The author's explanation of how storage pools and datasets work in ZFS is particularly useful. The use of concrete examples, such as creating a dataset called "photos" and mapping it to a directory, helps to clarify these concepts and makes the post accessible to readers who may not be familiar with file systems.

The blog post also provides detailed instructions on how to install and use ZFS, including how to create and manage storage pools and datasets, how to enable deduplication, and how to create, list, rollback, clone, and delete snapshots. These instructions are clear and easy to follow, and the inclusion of command line examples is very helpful.

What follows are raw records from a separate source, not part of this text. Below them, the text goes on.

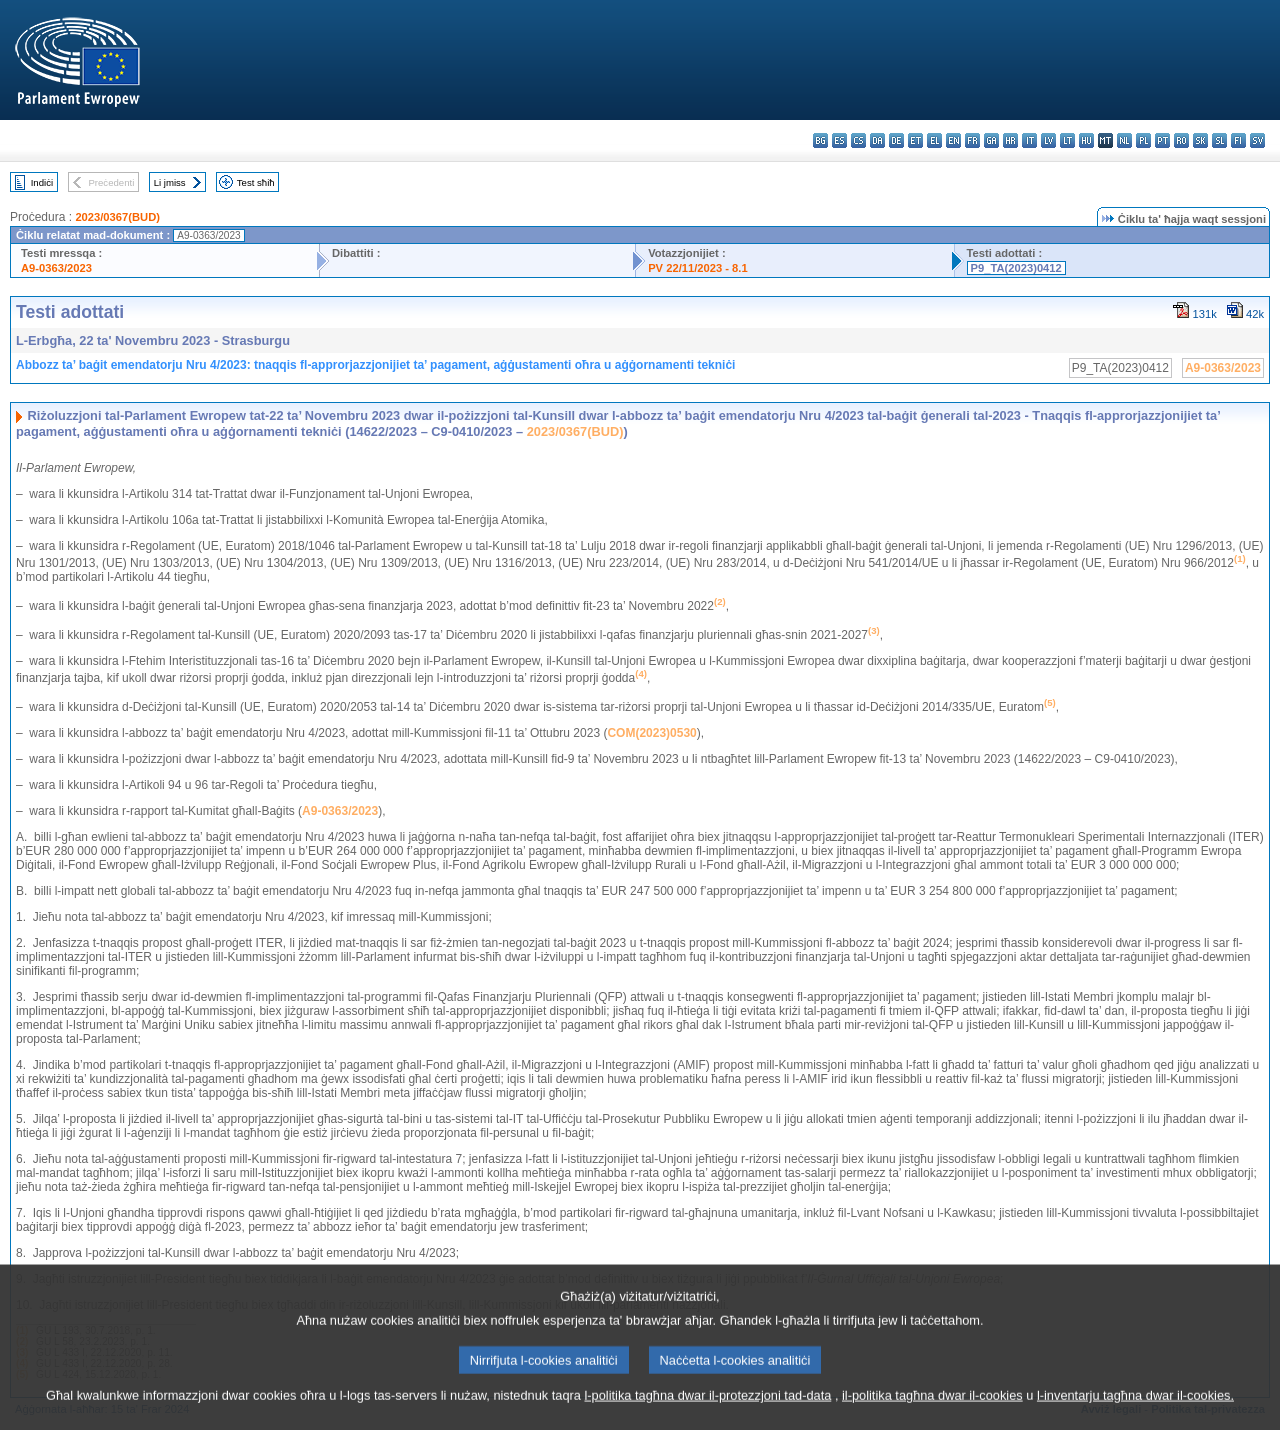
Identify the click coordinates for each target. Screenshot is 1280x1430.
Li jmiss (170, 182)
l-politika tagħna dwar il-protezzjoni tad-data (707, 1406)
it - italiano (1029, 140)
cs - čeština (858, 140)
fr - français (972, 140)
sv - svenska (1257, 140)
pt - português (1162, 140)
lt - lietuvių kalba (1067, 140)
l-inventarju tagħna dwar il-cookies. (1135, 1406)
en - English (953, 140)
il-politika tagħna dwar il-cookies (932, 1406)
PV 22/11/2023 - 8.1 (698, 268)
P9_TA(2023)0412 (1016, 268)
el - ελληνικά (934, 140)
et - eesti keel (915, 140)
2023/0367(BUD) (117, 217)
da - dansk (877, 140)
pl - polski (1143, 140)
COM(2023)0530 (651, 733)
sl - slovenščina (1219, 140)
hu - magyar (1086, 140)
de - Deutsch (896, 140)
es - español (839, 140)
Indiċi (42, 182)
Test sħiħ (256, 182)
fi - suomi (1238, 140)
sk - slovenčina (1200, 140)
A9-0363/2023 (56, 268)
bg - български (820, 140)
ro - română (1181, 140)
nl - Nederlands (1124, 140)
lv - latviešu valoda (1048, 140)
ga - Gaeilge (991, 140)
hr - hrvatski (1010, 140)
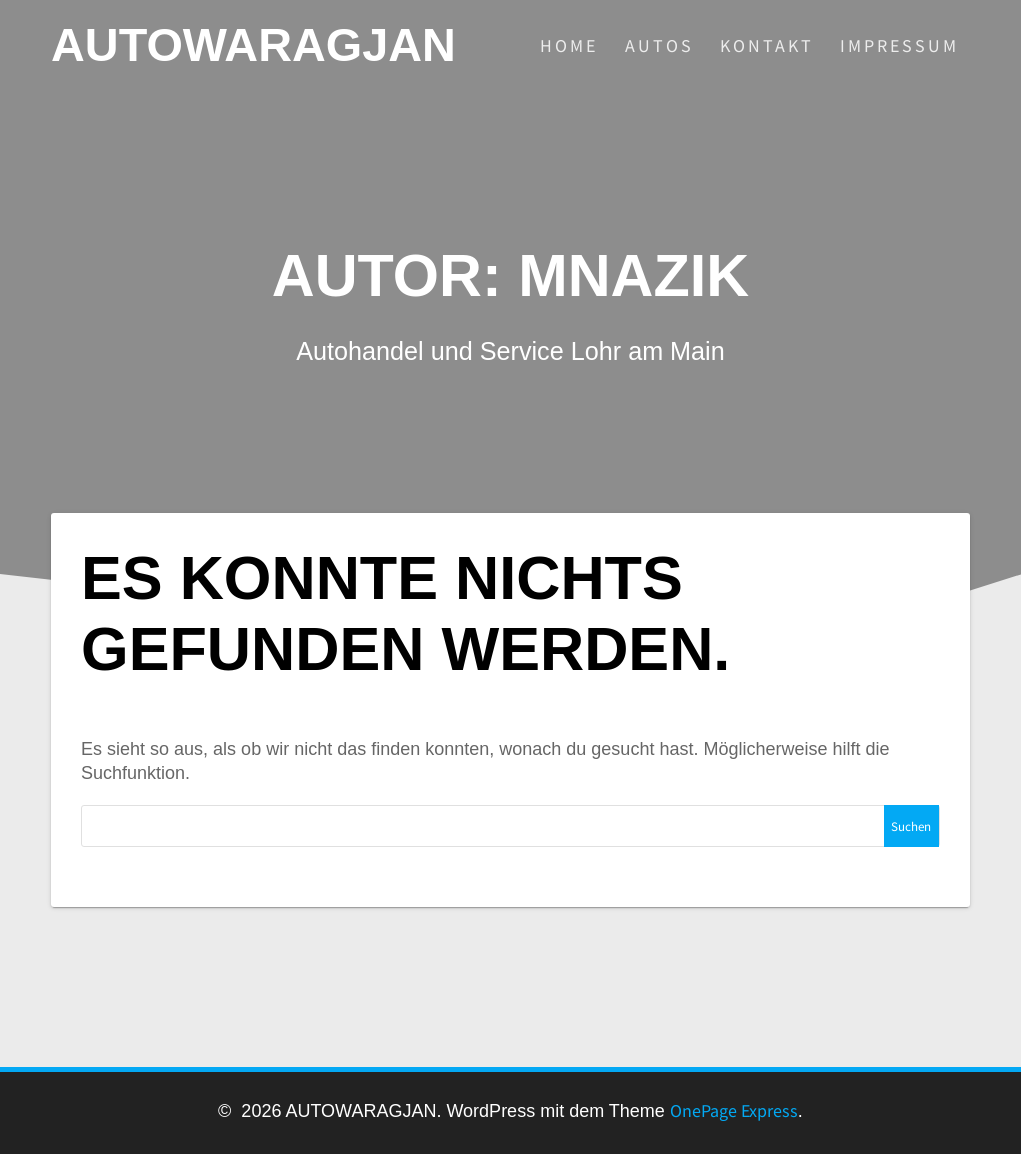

However, the blog post could be improved by providing more context and explanation for some of the commands. For example, the author mentions that creating a pool with multiple devices creates a ZFS level Raid called Raid-Z, but does not explain what Raid-Z is or why a user might want to use it. Similarly, the author warns that rolling back to a snapshot is dangerous and suggests using clone instead, but does not explain why this is the case or what the potential risks are.

The author could also consider adding a section on troubleshooting common issues with ZFS. This would make the blog post even more useful for readers who are new to ZFS and may encounter problems when trying to use it for the first time.

Overall, this is a very informative and useful blog post that does an excellent job of explaining how to use ZFS. With a few minor improvements, it could be an invaluable resource for anyone interested in large-scale storage and data management.